Stealing honey: bee-on-bee robbery
Due to hot and dry weather in many areas, beekeepers are already messing with robbers. I’ve heard sad stories from beekeepers whose full honey supers suddenly turned up empty, and others whose smaller colonies were wiped out. This is not unusual, but it can bewilder new beekeepers.
Besides taking the honey, the presence of robbing bees attracts wasp predators, especially yellowjackets and hornets, who dine on all aspects of a beehive: bees, brood, honey, and bee bread. Once they get started, both robbers and wasps are hard to stop, so prevention is key.
Having lost hives to these predators myself, I believe in reducing entrances early—much earlier than seems necessary. If you think of an entrance of a source of ventilation, and keep it wide open, you are more apt to get caught by a robbing frenzy.
Think of an entrance as an entrance for everyone—your bees, other bees, and predators. If you want ventilation, use alternate devices such as a screened bottom board, screened inner cover, screened ventilation ports, or similar. A large entrance is not ventilation—a large entrance is trouble.
Where I live, I reduce the entrances when I remove the honey supers at the end of June. The key to entrance size is to make it commensurate with the size of the colony.

* * *

**What is needed**
Transcribe, word for word, the stretch of the article on bee robbery from "Think of an entrance as" through "of the colony.".

* * *

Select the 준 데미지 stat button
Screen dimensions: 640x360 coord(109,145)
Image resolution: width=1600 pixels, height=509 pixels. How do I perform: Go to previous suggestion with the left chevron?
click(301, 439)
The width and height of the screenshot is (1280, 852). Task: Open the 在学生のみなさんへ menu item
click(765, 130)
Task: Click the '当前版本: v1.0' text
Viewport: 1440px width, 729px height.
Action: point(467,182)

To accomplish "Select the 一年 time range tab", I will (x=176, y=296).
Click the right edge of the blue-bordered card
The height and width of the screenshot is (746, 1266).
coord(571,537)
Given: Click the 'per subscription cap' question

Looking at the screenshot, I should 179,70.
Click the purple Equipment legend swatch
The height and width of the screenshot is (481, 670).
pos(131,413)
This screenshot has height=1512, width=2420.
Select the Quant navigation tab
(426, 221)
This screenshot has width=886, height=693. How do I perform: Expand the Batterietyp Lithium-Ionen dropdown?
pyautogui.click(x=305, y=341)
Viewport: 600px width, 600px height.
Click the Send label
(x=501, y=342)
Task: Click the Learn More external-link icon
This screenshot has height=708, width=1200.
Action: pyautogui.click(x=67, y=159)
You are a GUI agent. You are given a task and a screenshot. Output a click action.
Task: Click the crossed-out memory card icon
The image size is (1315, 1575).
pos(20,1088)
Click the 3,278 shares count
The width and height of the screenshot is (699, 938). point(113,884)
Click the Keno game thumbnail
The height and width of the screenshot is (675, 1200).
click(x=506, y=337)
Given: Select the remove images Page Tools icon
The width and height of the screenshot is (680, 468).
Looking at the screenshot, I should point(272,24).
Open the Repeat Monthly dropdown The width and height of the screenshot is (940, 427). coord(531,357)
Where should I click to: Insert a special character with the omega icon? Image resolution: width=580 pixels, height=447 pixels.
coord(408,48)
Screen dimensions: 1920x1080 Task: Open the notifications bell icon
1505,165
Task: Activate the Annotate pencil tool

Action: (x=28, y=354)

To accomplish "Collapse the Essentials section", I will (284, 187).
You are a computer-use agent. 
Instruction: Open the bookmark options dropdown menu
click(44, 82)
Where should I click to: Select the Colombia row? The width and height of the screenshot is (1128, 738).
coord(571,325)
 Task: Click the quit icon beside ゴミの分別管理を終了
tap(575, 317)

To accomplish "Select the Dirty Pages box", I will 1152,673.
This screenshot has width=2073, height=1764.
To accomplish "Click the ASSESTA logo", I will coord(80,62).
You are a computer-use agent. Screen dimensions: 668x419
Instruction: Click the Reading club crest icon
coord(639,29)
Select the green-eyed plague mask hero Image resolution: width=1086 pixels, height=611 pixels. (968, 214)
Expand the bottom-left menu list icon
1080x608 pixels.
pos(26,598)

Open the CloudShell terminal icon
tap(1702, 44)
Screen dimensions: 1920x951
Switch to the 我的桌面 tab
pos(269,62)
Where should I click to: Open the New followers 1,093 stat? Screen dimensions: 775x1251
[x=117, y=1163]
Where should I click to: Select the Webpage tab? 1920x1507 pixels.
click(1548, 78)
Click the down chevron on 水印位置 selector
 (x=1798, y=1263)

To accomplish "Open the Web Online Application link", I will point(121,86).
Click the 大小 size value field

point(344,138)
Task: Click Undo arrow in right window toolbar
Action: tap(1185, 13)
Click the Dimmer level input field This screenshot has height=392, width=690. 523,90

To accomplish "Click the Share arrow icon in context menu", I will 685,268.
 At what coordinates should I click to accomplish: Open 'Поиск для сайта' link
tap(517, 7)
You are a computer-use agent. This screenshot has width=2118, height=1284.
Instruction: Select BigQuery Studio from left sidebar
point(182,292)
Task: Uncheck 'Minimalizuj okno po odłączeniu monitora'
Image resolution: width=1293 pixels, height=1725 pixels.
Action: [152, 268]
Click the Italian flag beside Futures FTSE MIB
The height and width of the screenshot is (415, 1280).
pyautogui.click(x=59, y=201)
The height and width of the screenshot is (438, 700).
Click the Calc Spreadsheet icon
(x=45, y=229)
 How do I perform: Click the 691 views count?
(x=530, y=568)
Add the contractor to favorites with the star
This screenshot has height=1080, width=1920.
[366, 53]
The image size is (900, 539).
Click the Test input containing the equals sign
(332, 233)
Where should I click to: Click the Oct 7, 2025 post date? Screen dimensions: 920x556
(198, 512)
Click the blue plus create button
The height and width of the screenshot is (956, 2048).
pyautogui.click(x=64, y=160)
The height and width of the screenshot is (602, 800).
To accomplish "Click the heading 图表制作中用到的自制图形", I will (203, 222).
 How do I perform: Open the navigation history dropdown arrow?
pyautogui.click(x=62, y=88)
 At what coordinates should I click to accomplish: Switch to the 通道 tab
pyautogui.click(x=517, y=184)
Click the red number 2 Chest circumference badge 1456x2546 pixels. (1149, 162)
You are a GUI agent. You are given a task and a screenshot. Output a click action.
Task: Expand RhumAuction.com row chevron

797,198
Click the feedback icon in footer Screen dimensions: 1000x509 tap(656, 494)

* * *

**Reply to the task**
Think of an entrance as an entrance for everyone—your bees, other bees, and predators. If you want ventilation, use alternate devices such as a screened bottom board, screened inner cover, screened ventilation ports, or similar. A large entrance is not ventilation—a large entrance is trouble.
Where I live, I reduce the entrances when I remove the honey supers at the end of June. The key to entrance size is to make it commensurate with the size of the colony.